[Entries for locating displayed items]

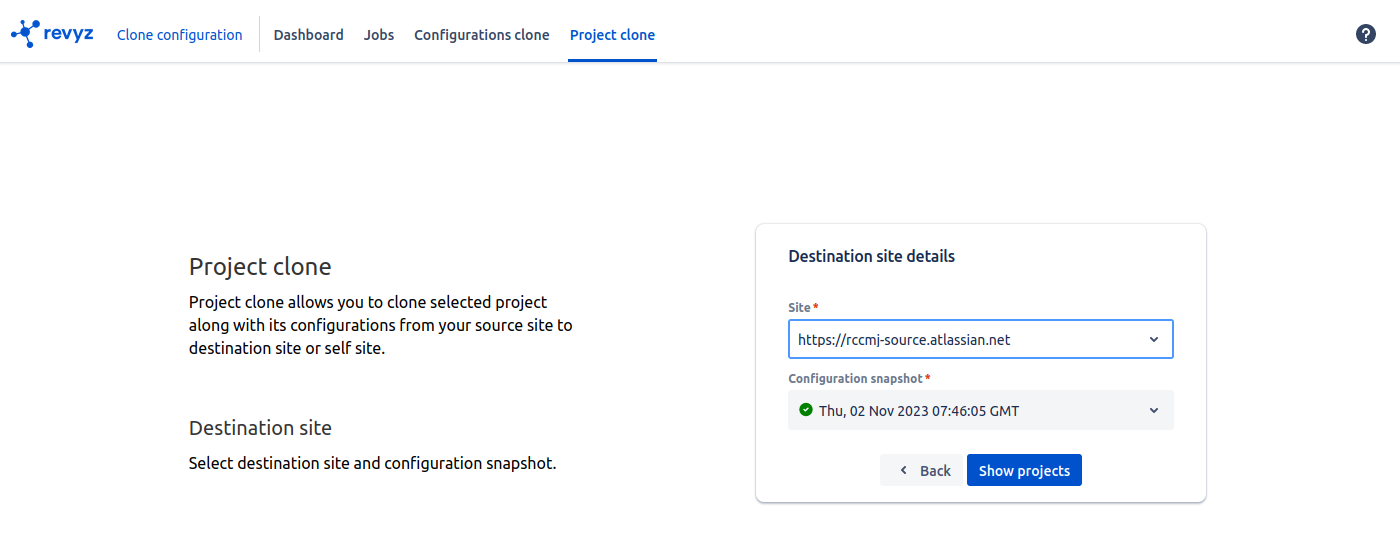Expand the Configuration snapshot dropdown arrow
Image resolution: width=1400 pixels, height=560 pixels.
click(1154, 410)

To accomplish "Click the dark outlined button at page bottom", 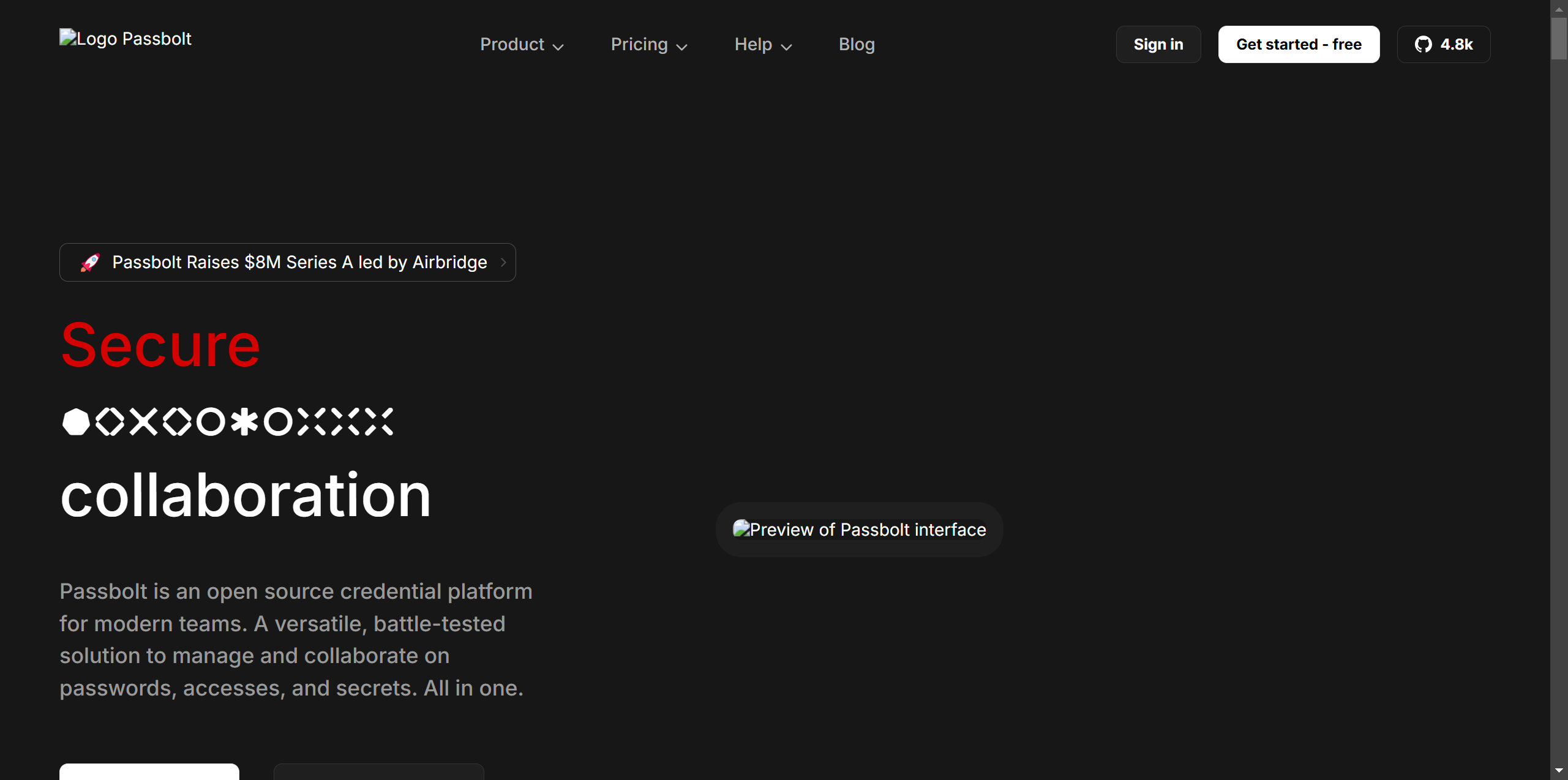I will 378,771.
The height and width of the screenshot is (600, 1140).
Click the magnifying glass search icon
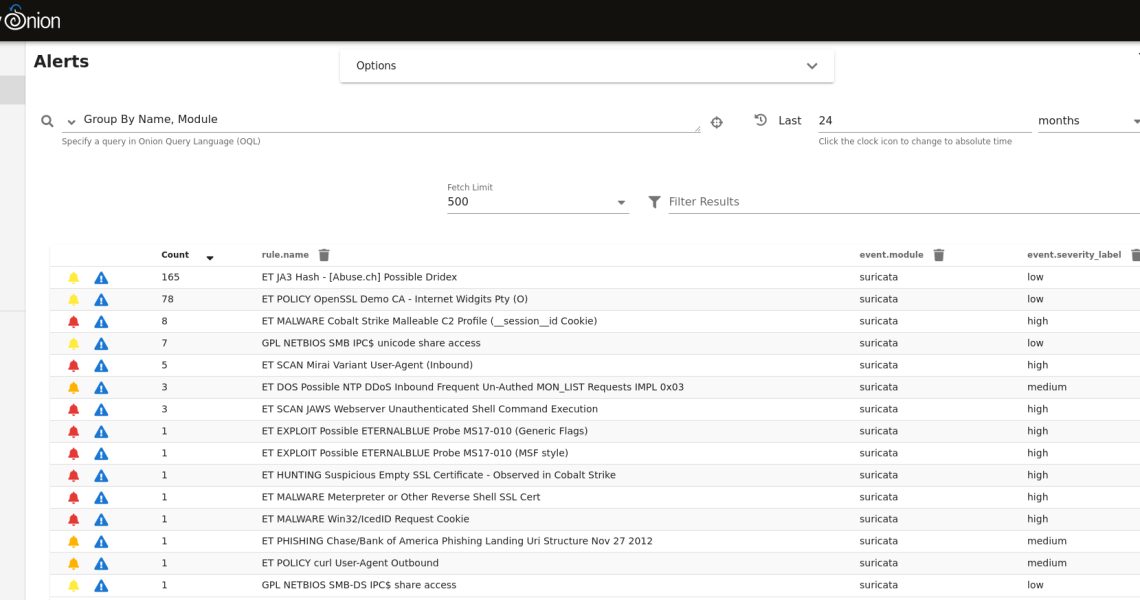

§ **GIVEN INSTRUCTION**
Pull out every line of the entries above that contains the string "width". Case counts.

§ **CORRECT ANSWER**
Image resolution: width=1400 pixels, height=560 pixels.
The height and width of the screenshot is (600, 1140).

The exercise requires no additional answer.